NAS MONTANHAS DA COLÔMBIA

Nos últimos anos, venho cumprindo tarefa partidária no sentido de restabelecer e estreitar as relações do PCB com organizações e partidos revolucionários, com destaque para a América Latina. Este trabalho político tem como objetivo principal o reforço do internacionalismo proletário, na luta anti-imperialista e pelo socialismo.

A América Latina é palco de uma intensa luta de classes, antagonizando forças populares dispostas a aprofundar mudanças sociais e as oligarquias associadas ao imperialismo, sobretudo o norte-americano.

Ao XIV Congresso Nacional do PCB, realizado em outubro do ano passado, compareceu a grande maioria dos Partidos Comunistas da região. Além de viagens recentes de camaradas da direção do PCB e da UJC (União da Juventude Comunista) a Argentina, Chile e Uruguai e outros países, pessoalmente estive na Bolívia, Cuba, Colômbia, Equador, Honduras, Paraguai, Peru e Venezuela. Nestas viagens, tive contatos com camaradas de Costa Rica, El Salvador, Haiti, Nicarágua, Panamá, Porto Rico e República Dominicana.

imagemCrédito: PCB

Numa dessas viagens, fui convidado a conhecer presencialmente a mais antiga e importante organização insurgente do continente: as Forças Armadas Revolucionárias da Colômbia – Exército do Povo (FARC-EP), que há 46 anos luta nas montanhas pela libertação nacional e pelo socialismo na Colômbia. A organização foi criada em função de uma necessidade objetiva de os camponeses colombianos defenderem seus pedaços de terra, suas casas e suas famílias da violência do Estado e de milícias a serviço do latifúndio.

Tive que tomar solitariamente a decisão de aceitar o convite e viajar no dia seguinte para as montanhas andinas, já que era o único membro do PCB naquela viagem e, por razões óbvias, não poderia consultar meus camaradas da direção do Partido no Brasil. Portanto, resolvi passar alguns dias num acampamento das FARC na Colômbia por iniciativa própria, sob minha exclusiva responsabilidade, e não por decisão partidária. Mas estava convicto de que minha atitude era compatível com a linha política do Partido.

Valeram a pena as duras viagens, de ida e volta, por regiões e países dos quais não me recordo, até porque toda aquela região é habitada pelo mesmo povo, dividido artificialmente em vários países, pelos interesses do capital. Passei por belas paisagens, conheci uma fauna e uma flora exuberantes, alternando meios de transporte os mais variados, como automóveis, canoas e mulas, além de saudáveis mas cansativas caminhadas.

Ficarão para sempre em minha memória os diálogos que mantive com os jovens guerrilheiros e guerrilheiras que conheci e as fotografias que não pude tirar do trabalho dos camponeses, das creches, escolas e postos de saúde criados e mantidos pelo “Estado” guerrilheiro em seu território, do cotidiano do acampamento.

☆ ☆ ☆

■ EXERCÍCIOS:
- 1) Responda, com base no trecho, às perguntas abaixo.
(a) Há quantos anos as FARC-EP lutam nas montanhas?
(b) Em que mês foi realizado o XIV Congresso Nacional do PCB?
(c) Quais meios de transporte são citados nas viagens até o acampamento?
- 2) Reescreva o trecho, de "Nos últimos anos, venho" até "sobretudo o norte-americano.", substituindo "América Latina" por "América do Sul".

(Registros para localizar itens exibidos)
☆ ☆ ☆

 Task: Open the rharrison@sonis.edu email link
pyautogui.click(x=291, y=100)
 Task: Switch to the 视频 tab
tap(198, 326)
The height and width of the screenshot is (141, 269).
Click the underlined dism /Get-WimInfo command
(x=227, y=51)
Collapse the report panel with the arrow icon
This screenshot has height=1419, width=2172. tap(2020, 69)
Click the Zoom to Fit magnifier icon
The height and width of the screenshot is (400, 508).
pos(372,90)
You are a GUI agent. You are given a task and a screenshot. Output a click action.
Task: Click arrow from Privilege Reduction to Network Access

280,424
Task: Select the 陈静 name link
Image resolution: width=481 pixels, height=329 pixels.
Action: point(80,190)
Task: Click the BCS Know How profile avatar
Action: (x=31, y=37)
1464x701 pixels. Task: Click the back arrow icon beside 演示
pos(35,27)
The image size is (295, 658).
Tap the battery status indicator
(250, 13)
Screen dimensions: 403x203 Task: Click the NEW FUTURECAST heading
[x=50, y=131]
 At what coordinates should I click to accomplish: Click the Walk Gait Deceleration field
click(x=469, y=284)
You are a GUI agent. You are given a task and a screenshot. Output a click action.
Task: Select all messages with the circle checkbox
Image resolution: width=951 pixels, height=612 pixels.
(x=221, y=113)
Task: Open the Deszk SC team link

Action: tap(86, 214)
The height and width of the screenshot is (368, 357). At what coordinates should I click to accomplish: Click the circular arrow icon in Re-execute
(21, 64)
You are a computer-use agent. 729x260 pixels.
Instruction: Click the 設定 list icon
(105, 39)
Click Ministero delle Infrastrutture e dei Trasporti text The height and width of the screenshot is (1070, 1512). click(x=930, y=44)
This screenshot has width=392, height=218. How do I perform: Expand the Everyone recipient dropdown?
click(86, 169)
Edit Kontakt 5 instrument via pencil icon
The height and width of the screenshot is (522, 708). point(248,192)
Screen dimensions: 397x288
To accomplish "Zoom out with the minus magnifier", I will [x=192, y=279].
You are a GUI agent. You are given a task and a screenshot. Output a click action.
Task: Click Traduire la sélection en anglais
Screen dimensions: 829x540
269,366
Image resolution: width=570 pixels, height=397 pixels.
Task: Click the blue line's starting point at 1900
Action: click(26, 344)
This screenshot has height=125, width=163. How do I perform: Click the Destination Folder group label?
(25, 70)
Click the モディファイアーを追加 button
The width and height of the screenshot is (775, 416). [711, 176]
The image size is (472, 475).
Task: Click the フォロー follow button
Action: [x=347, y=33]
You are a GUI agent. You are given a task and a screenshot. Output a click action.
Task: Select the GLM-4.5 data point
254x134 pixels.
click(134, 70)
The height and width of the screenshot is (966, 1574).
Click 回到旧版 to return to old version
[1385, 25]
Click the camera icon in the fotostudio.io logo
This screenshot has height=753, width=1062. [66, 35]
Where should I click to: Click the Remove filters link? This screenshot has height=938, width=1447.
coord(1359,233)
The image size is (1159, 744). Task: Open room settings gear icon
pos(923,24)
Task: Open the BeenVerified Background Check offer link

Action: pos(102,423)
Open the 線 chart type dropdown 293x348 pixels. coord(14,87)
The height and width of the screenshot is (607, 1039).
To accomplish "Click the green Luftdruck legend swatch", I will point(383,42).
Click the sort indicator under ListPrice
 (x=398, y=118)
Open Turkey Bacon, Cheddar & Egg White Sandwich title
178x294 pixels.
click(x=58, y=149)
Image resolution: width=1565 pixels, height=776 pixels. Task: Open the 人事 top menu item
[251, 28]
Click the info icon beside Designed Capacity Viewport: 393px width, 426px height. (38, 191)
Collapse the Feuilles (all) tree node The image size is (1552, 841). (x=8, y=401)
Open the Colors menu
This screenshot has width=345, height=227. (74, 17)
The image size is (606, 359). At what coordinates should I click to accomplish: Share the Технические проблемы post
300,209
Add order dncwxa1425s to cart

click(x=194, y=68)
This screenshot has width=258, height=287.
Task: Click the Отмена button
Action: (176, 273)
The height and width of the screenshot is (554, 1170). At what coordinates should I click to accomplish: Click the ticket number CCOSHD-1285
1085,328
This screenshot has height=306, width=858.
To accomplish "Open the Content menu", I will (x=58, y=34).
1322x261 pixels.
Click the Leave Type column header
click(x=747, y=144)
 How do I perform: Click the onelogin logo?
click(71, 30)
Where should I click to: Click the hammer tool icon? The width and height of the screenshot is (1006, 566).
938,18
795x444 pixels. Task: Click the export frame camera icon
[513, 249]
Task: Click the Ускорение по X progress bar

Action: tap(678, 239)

☆ ☆ ☆

■ GABARITO:
- 1)
(a) Há 46 anos.
(b) Em outubro.
(c) Automóveis, canoas e mulas, além de caminhadas.

- 2)
Nos últimos anos, venho cumprindo tarefa partidária no sentido de restabelecer e estreitar as relações do PCB com organizações e partidos revolucionários, com destaque para a América do Sul. Este trabalho político tem como objetivo principal o reforço do internacionalismo proletário, na luta anti-imperialista e pelo socialismo.

A América do Sul é palco de uma intensa luta de classes, antagonizando forças populares dispostas a aprofundar mudanças sociais e as oligarquias associadas ao imperialismo, sobretudo o norte-americano.